Your instructions
Quote the part of the focal chord thread between "A focal chord" and "these two points?", inclusive.

-- Begin Article --

How to find the length of the focal chord that makes an angle $\theta$ with the axis of parabola $y^2=4ax$?

Question

A focal chord of $y^2=4ax$ makes an angle $\theta$ with the axis of the parabola. How do I find the length of the chord?

I tried using the parametric equation but couldn't go further.

Answer 1

Some hints:

• What are the coordinates of the focus of the parabola?
• What is the equation of the line that makes an angle $\theta$ with the $y$-axis and goes through the focus? (This line contains the focal chord given in the question.)
• At what two points does this line intersect the parabola?
• Finally, what is the distance between these two points?

Answer 2

Consider a parabola with focus $F$ and focal chord $\overline{PQ}$ making a non-obtuse angle $\theta$ with the axis. Drop perpendiculars from $F$, $P$, $Q$ to $F'$, $P'$, $Q'$ on the directrix; and "raise" a perpendicular from $F$ to $M$ on the directrix.

-- End Article --
-- Begin Records supplied --

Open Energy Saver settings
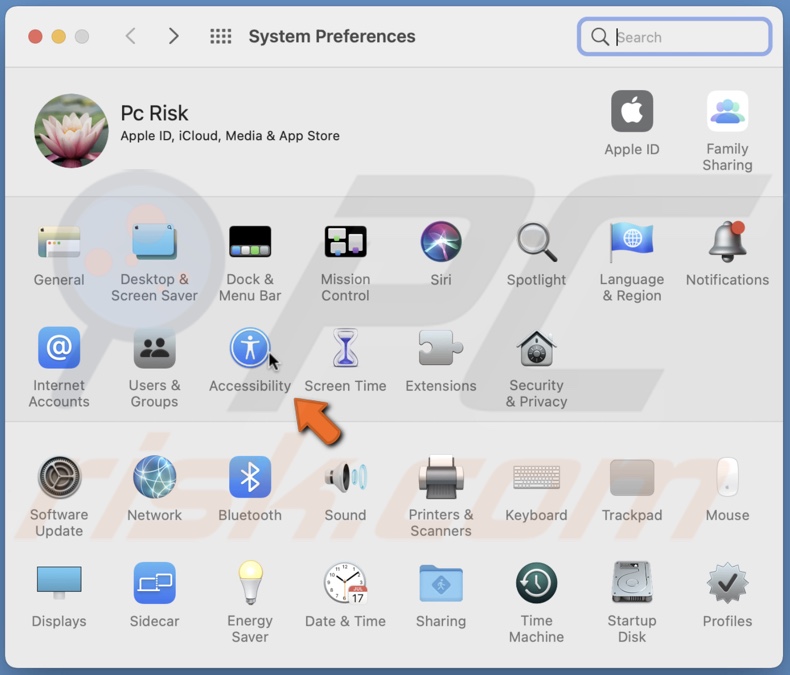This screenshot has height=675, width=790. (249, 584)
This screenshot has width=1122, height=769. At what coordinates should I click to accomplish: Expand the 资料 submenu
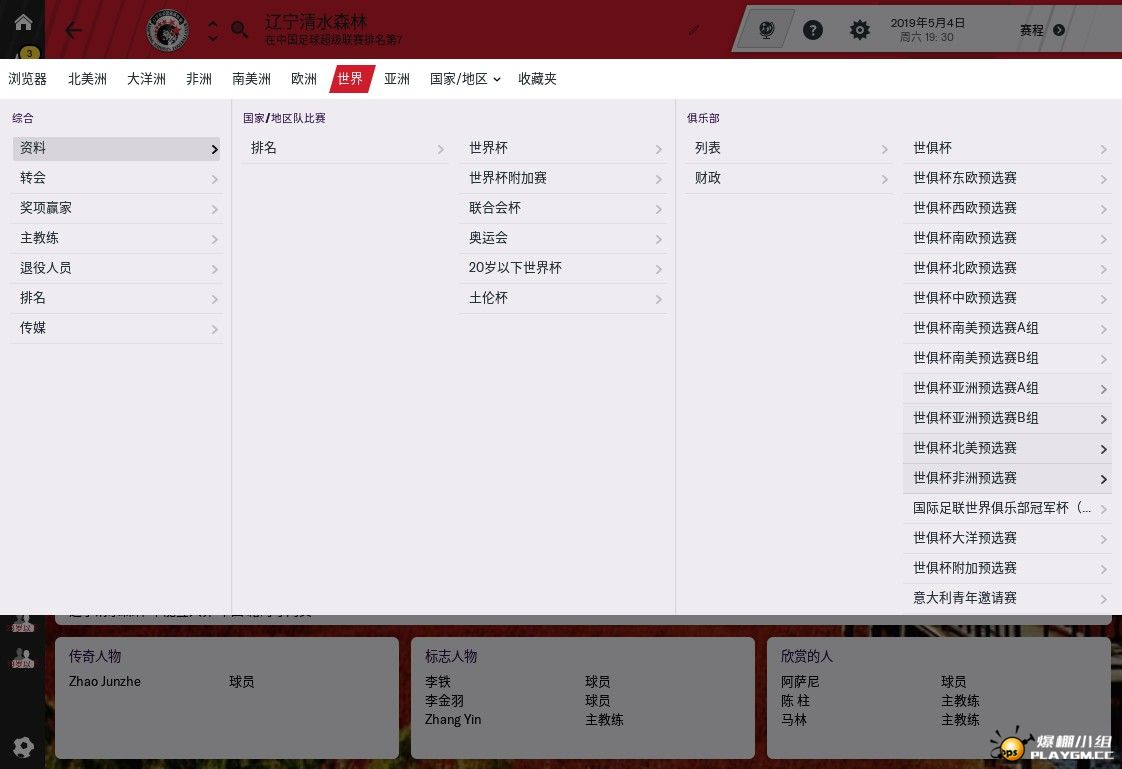[x=116, y=148]
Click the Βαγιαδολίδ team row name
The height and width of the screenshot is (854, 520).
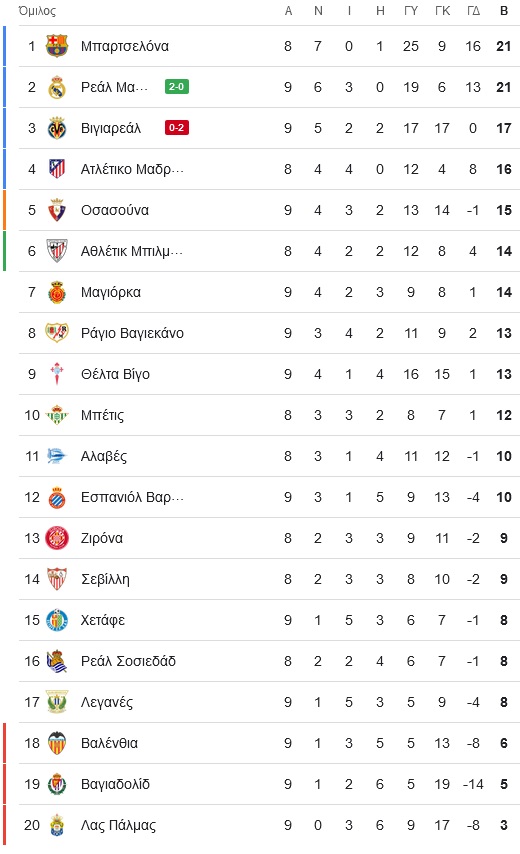[115, 784]
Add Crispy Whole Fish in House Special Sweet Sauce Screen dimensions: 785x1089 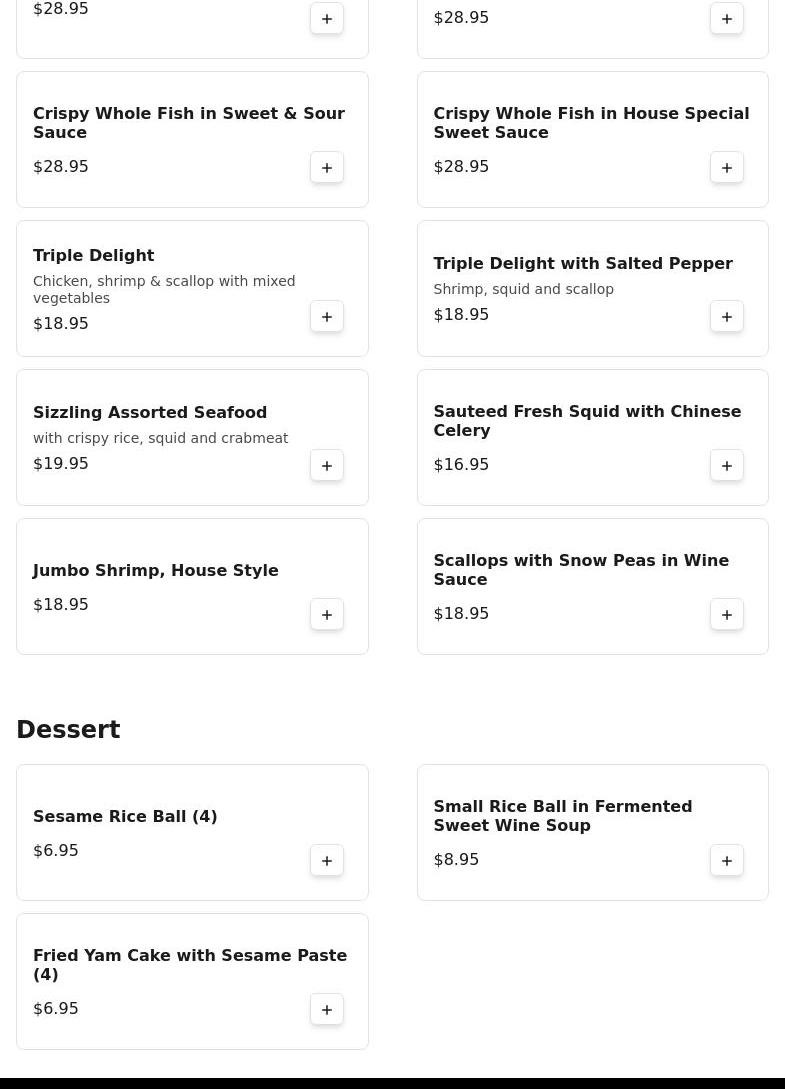click(727, 167)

-- End Records supplied --

Result of the task
A focal chord of $y^2=4ax$ makes an angle $\theta$ with the axis of the parabola. How do I find the length of the chord?

I tried using the parametric equation but couldn't go further.

Answer 1

Some hints:

• What are the coordinates of the focus of the parabola?
• What is the equation of the line that makes an angle $\theta$ with the $y$-axis and goes through the focus? (This line contains the focal chord given in the question.)
• At what two points does this line intersect the parabola?
• Finally, what is the distance between these two points?